Document passage:
____________

LACON, Ill. (WMBD) — (UPDATE — 11:45 a.m.) — The man accused of murdering and dismembering Tiffini Murphy of Peoria in 2019 has been found guilty of all charges Friday morning.
During their final arguments, the defense stated that there was no clear evidence Berchtold committed first-degree murder by the definition of the law. At one point, the defense suggested lesser charges.
“This man is not guilty of first-degree murder. He is not guilty of dismembering a human body. He may be guilty of concealment. He may be guilty of a manslaughter charge, maybe,” said Roger Bolin, public defender.
The defense also questioned the credibility of Krystofer Williams’ testimony, who was with Berchtold and Murphy on the night of the death, stating that he may have testified in order to avoid jail and be granted immunity.

____________

Data records:
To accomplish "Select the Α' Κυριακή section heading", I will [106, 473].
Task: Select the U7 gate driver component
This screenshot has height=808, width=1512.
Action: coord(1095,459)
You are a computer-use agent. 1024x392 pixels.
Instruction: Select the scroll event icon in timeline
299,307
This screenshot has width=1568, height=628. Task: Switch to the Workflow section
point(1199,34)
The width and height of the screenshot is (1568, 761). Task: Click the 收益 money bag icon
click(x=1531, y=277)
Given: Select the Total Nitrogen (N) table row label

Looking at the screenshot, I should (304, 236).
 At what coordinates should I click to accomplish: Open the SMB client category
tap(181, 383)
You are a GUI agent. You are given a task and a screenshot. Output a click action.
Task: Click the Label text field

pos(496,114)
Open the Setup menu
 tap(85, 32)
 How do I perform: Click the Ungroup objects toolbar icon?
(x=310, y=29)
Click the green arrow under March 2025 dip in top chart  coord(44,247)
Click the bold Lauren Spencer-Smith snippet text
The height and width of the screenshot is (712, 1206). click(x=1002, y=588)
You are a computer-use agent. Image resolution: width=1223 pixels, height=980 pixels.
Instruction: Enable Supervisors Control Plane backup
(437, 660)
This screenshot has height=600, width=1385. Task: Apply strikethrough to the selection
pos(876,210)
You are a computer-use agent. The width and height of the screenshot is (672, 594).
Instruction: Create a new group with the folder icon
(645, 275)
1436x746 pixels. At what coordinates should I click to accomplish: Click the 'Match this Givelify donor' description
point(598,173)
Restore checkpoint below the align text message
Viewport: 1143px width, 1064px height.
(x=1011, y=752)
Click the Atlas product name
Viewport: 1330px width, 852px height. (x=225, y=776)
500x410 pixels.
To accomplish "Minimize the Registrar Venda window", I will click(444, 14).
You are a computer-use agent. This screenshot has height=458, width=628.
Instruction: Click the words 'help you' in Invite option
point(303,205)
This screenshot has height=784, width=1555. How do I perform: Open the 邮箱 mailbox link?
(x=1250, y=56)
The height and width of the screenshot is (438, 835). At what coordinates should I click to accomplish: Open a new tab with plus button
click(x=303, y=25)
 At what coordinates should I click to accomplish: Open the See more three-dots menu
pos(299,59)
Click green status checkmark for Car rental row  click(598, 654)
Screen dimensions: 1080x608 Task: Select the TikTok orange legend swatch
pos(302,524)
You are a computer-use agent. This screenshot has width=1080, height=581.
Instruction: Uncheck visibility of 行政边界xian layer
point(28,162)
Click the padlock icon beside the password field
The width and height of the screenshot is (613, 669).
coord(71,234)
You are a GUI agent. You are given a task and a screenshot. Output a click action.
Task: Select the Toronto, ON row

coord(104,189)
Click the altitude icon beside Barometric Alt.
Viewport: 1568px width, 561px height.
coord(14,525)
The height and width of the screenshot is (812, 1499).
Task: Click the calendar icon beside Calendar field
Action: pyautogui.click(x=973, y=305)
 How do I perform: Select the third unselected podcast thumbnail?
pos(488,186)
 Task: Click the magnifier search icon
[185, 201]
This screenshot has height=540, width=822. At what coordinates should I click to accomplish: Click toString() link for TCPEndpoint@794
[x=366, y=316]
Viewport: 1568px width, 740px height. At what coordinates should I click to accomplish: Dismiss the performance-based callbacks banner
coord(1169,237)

____________

Requirement: Pick up the news report on the Tiffini Murphy murder trial and carry it on from its final sentence.

Final answer:
On the prosecution’s side, they said the circumstantial evidence against Berchtold was “overwhelming,” and they said Berchtold’s story that a struggle over a weapon caused Murphy’s death defied logic. They mentioned using “common sense” several times.
“Actions speak louder than words judge, and his actions tell you he murdered Tiffini Murphy,” said Assistant Attorney General Steve Nate.
In the end, Judge James Mack ruled in the prosecution’s favor, as Berchtold was placed in cuffs and escorted out of the courtroom Friday morning guilty on all charges.
“Real life is not a TV show or crime drama where everything is conclusively buttoned up in an hour. Both Williams and the defendant had reasons to be untruthful when talking with the police but that doesn’t make all the information provided false especially those aspect corroborated by other evidence,” Mack said before delivering those verdict.
Berchtold’s charges include two counts of first-degree murder, dismembering a body, and concealing a homicidal death.
Sentencing will be at 10 a.m. on Aug. 18.
WMBD will continue to bring you the latest updates on the case.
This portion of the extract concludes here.